■ ACTION ITEM: Without any pictures, copy the records below once more, exactly as they are.

[Start of section]

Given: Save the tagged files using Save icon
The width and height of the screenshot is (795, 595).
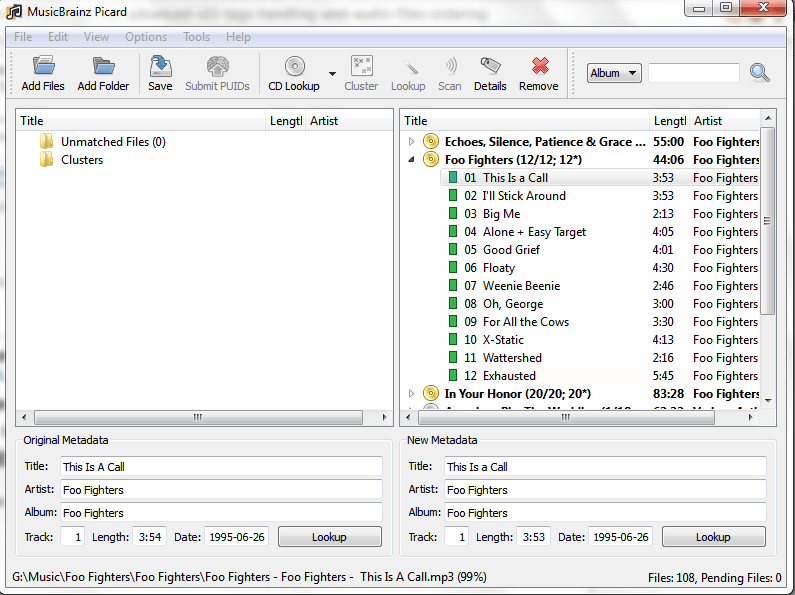Looking at the screenshot, I should (160, 67).
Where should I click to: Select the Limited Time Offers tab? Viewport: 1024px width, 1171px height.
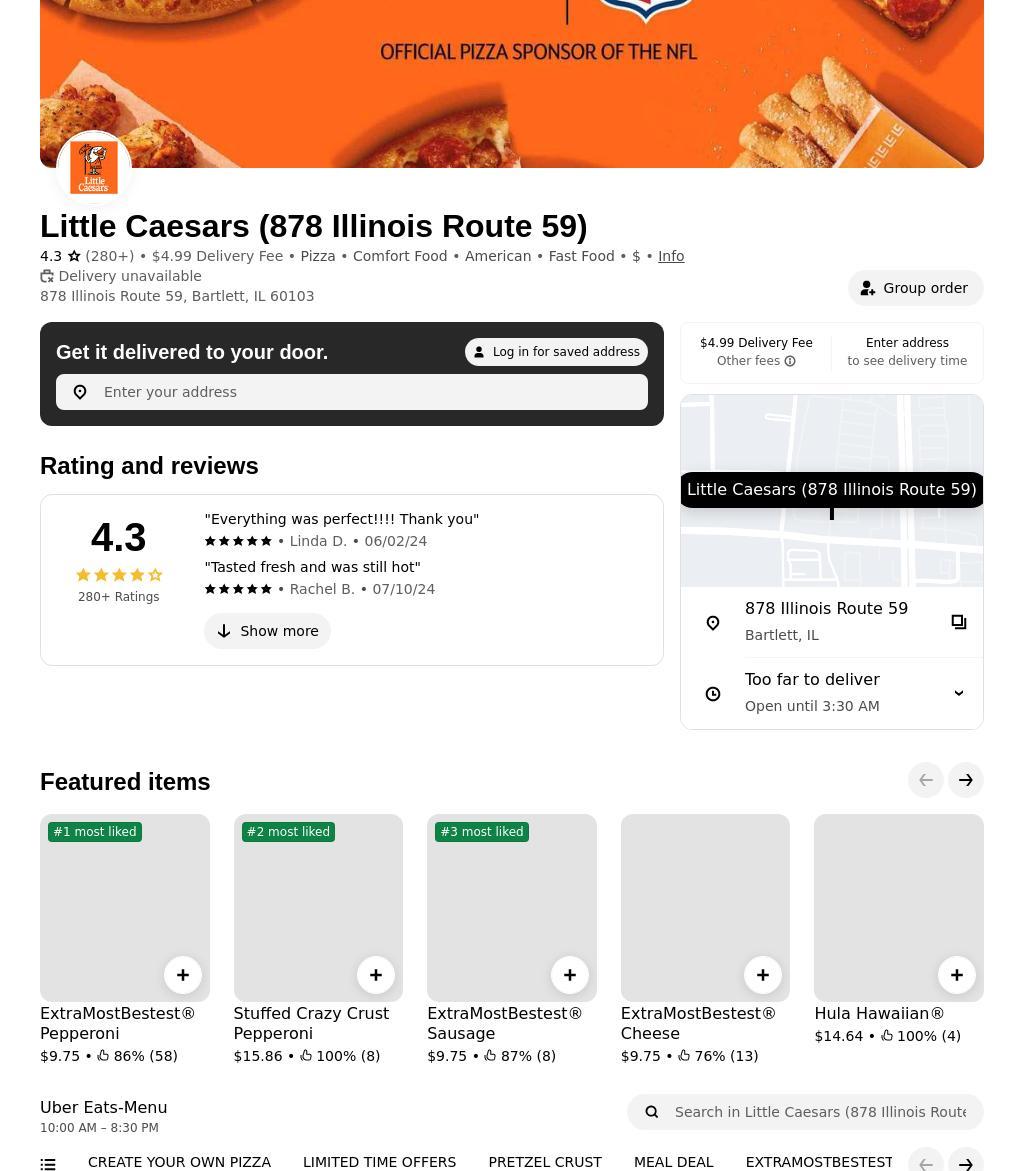coord(379,1162)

[End of section]

■ ANSWER BOX:
Given: Save the tagged files using Save icon
The width and height of the screenshot is (795, 595).
Looking at the screenshot, I should (160, 67).
Where should I click to: Select the Limited Time Offers tab? Viewport: 1024px width, 1171px height.
coord(379,1162)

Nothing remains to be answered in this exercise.